Task requirements ▸ After locating the line with "The image size is (761, 532)." in the records below, print it and every line after it exactly.

Stored items:
======

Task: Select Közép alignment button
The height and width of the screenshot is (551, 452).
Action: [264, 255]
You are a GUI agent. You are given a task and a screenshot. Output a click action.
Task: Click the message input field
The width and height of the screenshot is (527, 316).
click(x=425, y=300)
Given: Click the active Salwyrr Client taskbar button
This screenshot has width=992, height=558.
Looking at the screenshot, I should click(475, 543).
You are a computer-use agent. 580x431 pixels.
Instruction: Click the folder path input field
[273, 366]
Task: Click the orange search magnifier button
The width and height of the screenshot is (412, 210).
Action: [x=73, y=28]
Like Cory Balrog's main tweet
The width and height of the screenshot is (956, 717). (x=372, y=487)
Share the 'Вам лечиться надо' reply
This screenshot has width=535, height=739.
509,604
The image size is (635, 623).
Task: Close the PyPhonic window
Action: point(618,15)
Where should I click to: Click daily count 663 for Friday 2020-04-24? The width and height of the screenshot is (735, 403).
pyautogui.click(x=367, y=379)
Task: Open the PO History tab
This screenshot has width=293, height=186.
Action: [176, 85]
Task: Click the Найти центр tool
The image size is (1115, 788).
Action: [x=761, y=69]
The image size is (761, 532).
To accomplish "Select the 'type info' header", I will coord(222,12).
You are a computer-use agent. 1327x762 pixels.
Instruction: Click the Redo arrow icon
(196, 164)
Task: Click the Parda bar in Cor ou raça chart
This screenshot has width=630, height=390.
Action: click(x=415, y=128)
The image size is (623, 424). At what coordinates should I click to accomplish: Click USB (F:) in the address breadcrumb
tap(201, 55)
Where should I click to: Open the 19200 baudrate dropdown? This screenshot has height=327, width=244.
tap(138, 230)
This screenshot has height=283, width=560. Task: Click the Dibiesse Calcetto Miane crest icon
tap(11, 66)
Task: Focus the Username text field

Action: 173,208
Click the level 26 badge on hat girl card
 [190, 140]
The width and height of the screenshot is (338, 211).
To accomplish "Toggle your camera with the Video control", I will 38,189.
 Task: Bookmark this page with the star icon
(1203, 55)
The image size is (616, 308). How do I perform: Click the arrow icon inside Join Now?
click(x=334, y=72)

======

Solution to the problem ▸
The image size is (761, 532).
To accomplish "Select the 'type info' header", I will coord(222,12).
You are a computer-use agent. 1327x762 pixels.
Instruction: Click the Redo arrow icon
(196, 164)
Task: Click the Parda bar in Cor ou raça chart
This screenshot has width=630, height=390.
Action: click(x=415, y=128)
The image size is (623, 424). At what coordinates should I click to accomplish: Click USB (F:) in the address breadcrumb
tap(201, 55)
Where should I click to: Open the 19200 baudrate dropdown? This screenshot has height=327, width=244.
tap(138, 230)
This screenshot has height=283, width=560. Task: Click the Dibiesse Calcetto Miane crest icon
tap(11, 66)
Task: Focus the Username text field

Action: 173,208
Click the level 26 badge on hat girl card
 [190, 140]
The width and height of the screenshot is (338, 211).
To accomplish "Toggle your camera with the Video control", I will 38,189.
 Task: Bookmark this page with the star icon
(1203, 55)
The image size is (616, 308). How do I perform: Click the arrow icon inside Join Now?
click(x=334, y=72)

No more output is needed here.